Me he sorprendido con una novela publicada en 2001 por el francés Frédéric Beigbeder y titulada 13,99 euros. Una crítica cruda y dura sobre la dinámica del mercado y la capacidad de la propaganda para hacernos sentir necesidades inexistentes y hacernos perder la libertad bajo la apariencia de una satisfacción imposible. Algunas páginas son tan crudas y realistas que invitan a bajarnos del mundo y andar descalzos por las afueras de la realidad. También esto es imposible. Es muy difícil salirse del sistema que funciona con tanta precisión científica y psicológica. Todo está pensado hasta el punto que quienes trabajan en ello van por delante tres o cuatro olas de incidencia de quienes consumimos ahora. Es tan realista que más que una novela, en algunas ocasiones, pareciera que se trata de un ensayo crítico de la cultura dominante en la que vivimos.

Propaganda dentro y fuera de las series y películas; propaganda dentro y fuera de las capañas electorales; todo un sistema que nos ayuda a no pensar, a domesticar el poco espíritu crítico que nos quede en aras de una aparente vida sin agobios.
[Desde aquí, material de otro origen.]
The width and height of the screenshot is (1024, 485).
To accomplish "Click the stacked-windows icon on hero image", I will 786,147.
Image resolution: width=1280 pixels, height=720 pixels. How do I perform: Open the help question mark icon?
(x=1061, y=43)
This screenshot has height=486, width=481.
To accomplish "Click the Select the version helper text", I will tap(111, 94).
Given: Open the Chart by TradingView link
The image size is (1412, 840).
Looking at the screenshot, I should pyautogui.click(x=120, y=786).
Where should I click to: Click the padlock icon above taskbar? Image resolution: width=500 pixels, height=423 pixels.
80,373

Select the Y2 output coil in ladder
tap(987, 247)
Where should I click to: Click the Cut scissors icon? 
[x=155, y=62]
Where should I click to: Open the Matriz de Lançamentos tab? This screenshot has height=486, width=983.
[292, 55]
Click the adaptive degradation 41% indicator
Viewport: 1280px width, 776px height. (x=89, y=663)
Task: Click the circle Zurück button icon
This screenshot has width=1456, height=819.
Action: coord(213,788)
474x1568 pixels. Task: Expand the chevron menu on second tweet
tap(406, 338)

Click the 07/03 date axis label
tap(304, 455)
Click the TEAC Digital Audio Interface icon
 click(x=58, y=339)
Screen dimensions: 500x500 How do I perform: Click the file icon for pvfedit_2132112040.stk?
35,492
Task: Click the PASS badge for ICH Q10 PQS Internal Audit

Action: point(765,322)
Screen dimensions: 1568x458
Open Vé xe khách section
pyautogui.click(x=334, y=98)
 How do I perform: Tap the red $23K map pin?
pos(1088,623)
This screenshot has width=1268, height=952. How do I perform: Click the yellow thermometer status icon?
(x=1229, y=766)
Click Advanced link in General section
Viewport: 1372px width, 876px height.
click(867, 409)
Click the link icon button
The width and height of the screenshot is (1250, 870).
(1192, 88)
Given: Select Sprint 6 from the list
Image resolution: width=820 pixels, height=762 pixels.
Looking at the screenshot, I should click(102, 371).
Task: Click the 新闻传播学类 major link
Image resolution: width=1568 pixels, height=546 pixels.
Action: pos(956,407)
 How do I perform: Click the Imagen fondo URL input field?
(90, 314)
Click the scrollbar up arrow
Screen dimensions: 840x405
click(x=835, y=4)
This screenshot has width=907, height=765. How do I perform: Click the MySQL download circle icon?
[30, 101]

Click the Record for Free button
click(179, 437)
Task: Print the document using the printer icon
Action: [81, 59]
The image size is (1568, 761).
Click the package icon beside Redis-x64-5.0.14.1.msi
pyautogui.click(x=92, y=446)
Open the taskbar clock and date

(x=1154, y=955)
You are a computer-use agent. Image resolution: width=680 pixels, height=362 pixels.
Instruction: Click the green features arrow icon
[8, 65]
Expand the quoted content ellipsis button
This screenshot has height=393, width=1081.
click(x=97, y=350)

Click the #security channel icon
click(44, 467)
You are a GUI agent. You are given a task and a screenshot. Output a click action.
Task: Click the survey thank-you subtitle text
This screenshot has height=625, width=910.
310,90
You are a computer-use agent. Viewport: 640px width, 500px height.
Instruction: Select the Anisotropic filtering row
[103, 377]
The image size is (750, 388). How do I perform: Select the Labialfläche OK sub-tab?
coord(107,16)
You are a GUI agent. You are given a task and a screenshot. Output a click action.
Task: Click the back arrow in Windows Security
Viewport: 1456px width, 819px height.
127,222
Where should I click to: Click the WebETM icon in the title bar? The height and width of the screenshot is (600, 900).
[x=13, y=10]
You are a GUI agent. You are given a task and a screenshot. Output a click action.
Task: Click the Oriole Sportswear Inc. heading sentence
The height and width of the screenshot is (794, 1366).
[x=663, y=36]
Y todo envuelto en una mentira artísticamente elaborada por publicistas que ganan lo que el mejor deportista de alto nivel gana. Con la diferencia que aquellos son invisibles.

¿Qué debemos consumir, dónde debemos adquirirlo, a qué precio lo podemos comprar, de qué color nos debemos vestir y a qué ocio tenemos que acudir. Todo está establecido. Quienes se salen del circuito son raros, extraños, inadaptados. La moda no es el gusto de la mayoría, sino lo que se cocina a fuego lento sobre las mesas de los responsables de la publicidad de las grandes empresas. No te lo dicen, pero nos conquistan el ánimo de tal modo que sabemos que «no tenemos que preocuparnos por pensar, que ya para eso están ellos» que piensan por nosotros y nos ofrecen lo que realmente necesitamos.

¿Quién nos salvará? Hay un espacio para la resistencia. Hay un lugar en el fondo de lo más hondo de cada intimidad personal que siempre queda a salvo de la manipulación. Allá está la fuente del sentido y de la insatisfacción. Algo canta dentro que nos recuerda que después de adquirir lo imprescindible queda el regusto a vacío y nada. Ese espacio no lo llena el mercadeo, como dicen los americanos del sur. Allí seguimos siendo libres. Ese espacio es solo para la felicidad de nivel y las decisiones 4x4. Es el pliegue interior de la propia conciencia, donde nadie puede entrar y donde aún nos mantenemos nosotros mismos pese a los esfuerzos del marketing.

Ese espacio es el campo de batalla en el que el yo puede vencer. Donde yo soy yo, y nadie nos puede decir quiénes somos. Es el lugar en el que nosotros estamos solos y con nosotros mismos y nadie puede entrar. El espacio de la propia conciencia.

Los derechos que por nuestra condición ontológica nos son inherente y son propios, tales como el derecho a la vida, a una familia, a un techo, al agua, entre otros. Pero sin duda, el derecho más importante, y que quizás cobija los derechos antes mencionados, es el derecho a una vida digna. Innegablemente el derecho a una vida digna responde en proporción directa a la dignidad de la persona; es decir, se vive dignamente, en tanto se respete y se promueva la dignidad de la persona. Pero, ¿qué le es propio a la dignidad del ser humano? Al igual que los derechos inherentes a nuestra condición de seres humanos, son muchos los factores que determinan y exaltan la dignidad del ser humano; pero nada la es tan propio y fundamental como el actuar según la propia conciencia.

Ahí no entra el marketing, aunque le afecte.